There was much talk among steamboatmen that once Leona on the route, a rate war would break out, with some saying Jacob Kamm would carry freight and passengers for nothing.[45] Several years before Kamm had beat the competition on Mascot’s route by similar tactics.[45] Mascot’s agent, Allen Harrison, was quoted in the Oregon Daily Journal:

There will be ‘something doing’ just as soon as the opposition boat goes out on her first trip. Everyone knows that there is not a sufficient amount of business on the Mascot’s run to justify an additional boat being placed on the same route. A rate war will surely follow, and it will be a warm one as long as it lasts.[45]

Leona's entry into the Lewis River trade as an opposition boat generated a favorable local press comment:

The Kamm Co. (Lewis River Transportation Co.) service has been the poorest that ever ran on this river since the SWALLOW and HYDRA ran on it. If you know what side your bread is buttered on and have any sympathy for your neighbors, patronize the opposition boat LEONA at the foot of Oak Street Portland. If the people don't patronize it they ought to be compelled to walk to Ridgefield to the Railroad if they go at all.[46]

In February 1905, Mascot was returned to the Lewis River route, taking the place of another chartered Oregon City Transportation Company steamer, the sternwheeler Altona.[47] The water level was still low in the Lewis River on February 20, 1905 when Mascot resumed regular service, so it ran only to the forks of the river.[48] The same morning that Mascot returned to regular service, Leona was reported to have arrived in Portland from the Lewis River with "a big cargo of freight and a full passenger list."[48]

Leona went into service on the Lewis River route on the morning of November 30, 1904, with Capt. Newt Graham as master, Fred J. Brauer, purser, and William Marshall as on shore manager.[49]

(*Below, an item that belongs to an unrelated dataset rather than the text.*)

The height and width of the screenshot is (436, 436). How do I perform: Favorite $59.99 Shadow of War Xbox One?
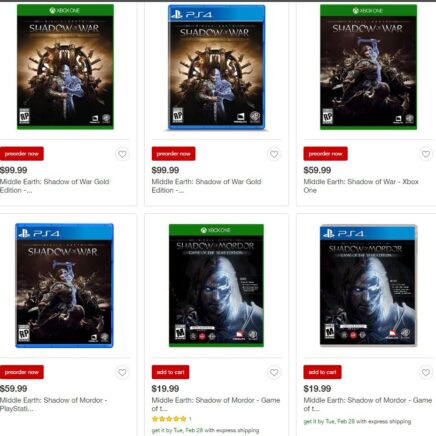[x=426, y=154]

In April 1906 Leona was taken off the Lewis River run.[50] The Kamm line was too tough a competitor to be driven off the route.[50]

Competition with Relief

In May, 1906, Fred J. Brauer announced his plan to place in service as an opposition boat his gasoline launch Relief.[50] Relief was a sternwheeler, with a capacity to carry 15 tons of freight.[50] Its main competitive feature was that it could be handled easily by only two men.[50]

Ice on the river

In late January and early February 1902 ice on the Columbia, Willamette and Lewis river hindered steamboat navigation.[51] Mascot left Portland on February 4, 1905 transporting cattle for the Lewis and Lake rivers, became the first boat to make that trip for about 10 days.[51] Ice caused trouble downriver on the Columbia to St. Helens, although it had been somewhat broken up by the passage of ships through the river.[51] Steamboats running between Portland and Astoria had iron plates attached to their bows to help them through the ice.[51]

Deckhand drowned

On the morning of May 20, 1903, William Wisler, a deckhand on Mascot, fell overboard and drowned.[52] The steamer was then coming up the Columbia River from La Center.[52] Wisler was reported to have been cleaning the railing on the upper deck when he apparently lost his balance and fell overboard.[52] Two young women witnesses this, and told two of the young men who were with them about what had happened, but according to the report in the Morning Oregonian, these young men did not tell anyone on the crew.[52]

The alarm was only raised when a few minutes later one of the young women spoke to another passenger, who alerted the purser who in turn informed Captain Davis.[52] Davis halted Mascot, and turned back to the point where it was thought Wisler had fallen into the water, but he could not be located.[52] Wisler was about 22 years old and had no relatives in Oregon.[52] The Morning Oregonian blamed his death on the "cool indifference" of the passengers.[52]

Later history of the first Mascot

Fire safety problems

Steamboats like Mascot were acutely vulnerable to fire.[53] They were built entirely of wood, covered with paint and other flammable materials, and then left outside where they either dried out, rotted, or both, becoming the equivalent of a vast pile of kindling.[53] In the middle of this was placed a steam boiler, fueled by as hot and intense a fire as could be generated by the available technology and the wealth of the owner.[53] The tendency of steamboat owners to overcrowd their vessels also contributed to the danger.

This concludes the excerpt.